From the first line of the data below, repeat each line exactly until you reach the line with "Open the Sort"; include that line too.

#### DATASET

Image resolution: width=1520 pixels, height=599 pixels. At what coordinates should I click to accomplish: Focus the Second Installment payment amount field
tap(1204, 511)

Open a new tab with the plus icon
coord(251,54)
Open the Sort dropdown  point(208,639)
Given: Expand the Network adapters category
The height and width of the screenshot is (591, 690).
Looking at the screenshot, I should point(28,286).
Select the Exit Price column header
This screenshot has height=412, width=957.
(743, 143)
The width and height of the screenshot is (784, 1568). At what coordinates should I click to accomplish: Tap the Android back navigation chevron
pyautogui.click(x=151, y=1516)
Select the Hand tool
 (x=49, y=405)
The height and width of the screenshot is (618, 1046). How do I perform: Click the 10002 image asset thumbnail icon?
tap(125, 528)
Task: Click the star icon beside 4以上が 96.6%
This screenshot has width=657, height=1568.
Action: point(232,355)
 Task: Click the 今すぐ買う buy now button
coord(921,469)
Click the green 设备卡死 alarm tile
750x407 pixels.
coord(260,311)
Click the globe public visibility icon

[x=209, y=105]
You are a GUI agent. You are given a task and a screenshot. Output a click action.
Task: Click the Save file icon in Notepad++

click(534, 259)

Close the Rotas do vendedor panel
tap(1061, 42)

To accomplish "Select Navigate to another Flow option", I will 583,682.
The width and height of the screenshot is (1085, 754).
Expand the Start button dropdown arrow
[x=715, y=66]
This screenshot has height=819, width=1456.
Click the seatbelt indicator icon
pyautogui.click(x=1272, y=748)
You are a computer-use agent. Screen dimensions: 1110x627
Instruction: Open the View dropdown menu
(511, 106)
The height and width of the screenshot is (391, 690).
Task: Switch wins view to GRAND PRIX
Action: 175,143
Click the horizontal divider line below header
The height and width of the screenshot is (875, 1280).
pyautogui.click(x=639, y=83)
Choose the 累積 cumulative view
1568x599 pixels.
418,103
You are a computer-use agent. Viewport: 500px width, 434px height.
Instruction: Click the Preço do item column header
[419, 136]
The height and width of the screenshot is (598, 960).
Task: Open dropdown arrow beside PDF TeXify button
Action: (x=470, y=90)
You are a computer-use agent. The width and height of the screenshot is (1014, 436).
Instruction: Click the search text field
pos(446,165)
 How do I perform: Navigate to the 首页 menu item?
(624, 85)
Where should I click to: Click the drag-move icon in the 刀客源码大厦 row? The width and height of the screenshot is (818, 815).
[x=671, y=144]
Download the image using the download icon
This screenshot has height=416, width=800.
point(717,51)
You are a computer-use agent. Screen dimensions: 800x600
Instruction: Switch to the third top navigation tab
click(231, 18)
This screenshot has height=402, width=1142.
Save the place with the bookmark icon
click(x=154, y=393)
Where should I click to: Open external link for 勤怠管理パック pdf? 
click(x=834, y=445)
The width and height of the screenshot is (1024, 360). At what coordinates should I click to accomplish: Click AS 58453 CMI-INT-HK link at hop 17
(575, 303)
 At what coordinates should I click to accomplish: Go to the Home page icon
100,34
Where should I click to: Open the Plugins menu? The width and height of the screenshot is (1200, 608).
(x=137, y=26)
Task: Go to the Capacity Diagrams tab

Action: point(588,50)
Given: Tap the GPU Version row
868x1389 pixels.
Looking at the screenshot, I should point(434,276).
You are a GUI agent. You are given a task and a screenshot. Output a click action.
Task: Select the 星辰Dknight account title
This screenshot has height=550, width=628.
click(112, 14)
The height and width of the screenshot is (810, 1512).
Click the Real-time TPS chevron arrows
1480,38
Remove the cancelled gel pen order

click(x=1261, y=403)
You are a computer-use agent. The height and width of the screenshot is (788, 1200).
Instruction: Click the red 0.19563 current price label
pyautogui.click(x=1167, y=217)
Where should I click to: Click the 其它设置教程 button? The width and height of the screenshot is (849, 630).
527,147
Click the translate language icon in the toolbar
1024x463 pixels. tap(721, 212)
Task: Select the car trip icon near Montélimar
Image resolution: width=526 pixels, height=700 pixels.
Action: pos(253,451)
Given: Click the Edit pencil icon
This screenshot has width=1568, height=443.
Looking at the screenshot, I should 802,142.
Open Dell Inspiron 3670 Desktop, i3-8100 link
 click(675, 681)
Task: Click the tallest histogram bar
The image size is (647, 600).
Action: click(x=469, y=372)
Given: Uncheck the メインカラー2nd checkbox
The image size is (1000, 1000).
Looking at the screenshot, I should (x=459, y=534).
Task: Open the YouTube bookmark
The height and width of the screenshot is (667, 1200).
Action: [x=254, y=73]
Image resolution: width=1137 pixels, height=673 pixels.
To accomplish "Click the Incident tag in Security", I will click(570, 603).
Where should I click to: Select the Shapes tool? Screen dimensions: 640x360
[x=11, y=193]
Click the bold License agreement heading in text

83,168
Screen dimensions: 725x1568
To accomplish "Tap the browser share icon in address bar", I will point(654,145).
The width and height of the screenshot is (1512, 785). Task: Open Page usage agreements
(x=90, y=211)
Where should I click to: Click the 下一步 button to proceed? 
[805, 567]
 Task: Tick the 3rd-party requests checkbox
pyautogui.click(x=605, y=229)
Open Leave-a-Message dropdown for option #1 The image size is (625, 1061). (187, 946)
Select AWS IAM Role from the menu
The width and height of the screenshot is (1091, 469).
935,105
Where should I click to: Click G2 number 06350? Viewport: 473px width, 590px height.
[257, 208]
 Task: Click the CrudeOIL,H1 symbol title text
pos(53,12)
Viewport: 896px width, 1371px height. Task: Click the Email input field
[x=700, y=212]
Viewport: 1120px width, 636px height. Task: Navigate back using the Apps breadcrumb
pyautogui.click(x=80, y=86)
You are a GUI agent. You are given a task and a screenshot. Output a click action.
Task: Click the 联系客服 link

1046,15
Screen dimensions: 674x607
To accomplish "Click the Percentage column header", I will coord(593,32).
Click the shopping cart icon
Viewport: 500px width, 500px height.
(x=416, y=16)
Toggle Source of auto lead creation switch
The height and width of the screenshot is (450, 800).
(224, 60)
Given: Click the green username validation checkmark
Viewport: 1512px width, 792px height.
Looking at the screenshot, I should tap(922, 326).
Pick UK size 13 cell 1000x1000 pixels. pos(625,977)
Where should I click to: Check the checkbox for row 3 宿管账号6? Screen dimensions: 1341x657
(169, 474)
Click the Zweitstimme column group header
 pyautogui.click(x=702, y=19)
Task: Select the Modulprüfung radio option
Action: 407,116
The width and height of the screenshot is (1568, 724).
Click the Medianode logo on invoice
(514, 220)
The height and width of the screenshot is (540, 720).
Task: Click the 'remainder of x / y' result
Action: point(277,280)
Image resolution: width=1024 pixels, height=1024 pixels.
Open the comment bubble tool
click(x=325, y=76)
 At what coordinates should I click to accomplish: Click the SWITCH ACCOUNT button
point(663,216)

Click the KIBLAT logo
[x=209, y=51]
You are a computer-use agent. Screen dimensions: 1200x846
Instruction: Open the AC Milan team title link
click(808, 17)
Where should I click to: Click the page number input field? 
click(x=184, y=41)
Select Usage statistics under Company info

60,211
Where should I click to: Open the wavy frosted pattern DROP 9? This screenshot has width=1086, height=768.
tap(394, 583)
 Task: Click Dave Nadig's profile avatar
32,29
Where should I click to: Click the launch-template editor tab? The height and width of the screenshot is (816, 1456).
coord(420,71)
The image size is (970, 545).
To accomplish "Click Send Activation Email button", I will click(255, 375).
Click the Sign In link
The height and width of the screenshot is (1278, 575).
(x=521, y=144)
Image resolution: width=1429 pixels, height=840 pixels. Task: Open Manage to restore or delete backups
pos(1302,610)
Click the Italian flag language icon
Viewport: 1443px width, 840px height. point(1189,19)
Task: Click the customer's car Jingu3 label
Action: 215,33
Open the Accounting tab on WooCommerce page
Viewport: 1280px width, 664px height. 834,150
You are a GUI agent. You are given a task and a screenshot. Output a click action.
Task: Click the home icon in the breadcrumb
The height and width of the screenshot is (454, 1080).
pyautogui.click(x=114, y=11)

########

__ANSWER AREA__.
Image resolution: width=1520 pixels, height=599 pixels. At what coordinates should I click to accomplish: Focus the Second Installment payment amount field
tap(1204, 511)

Open a new tab with the plus icon
coord(251,54)
Open the Sort dropdown  point(208,639)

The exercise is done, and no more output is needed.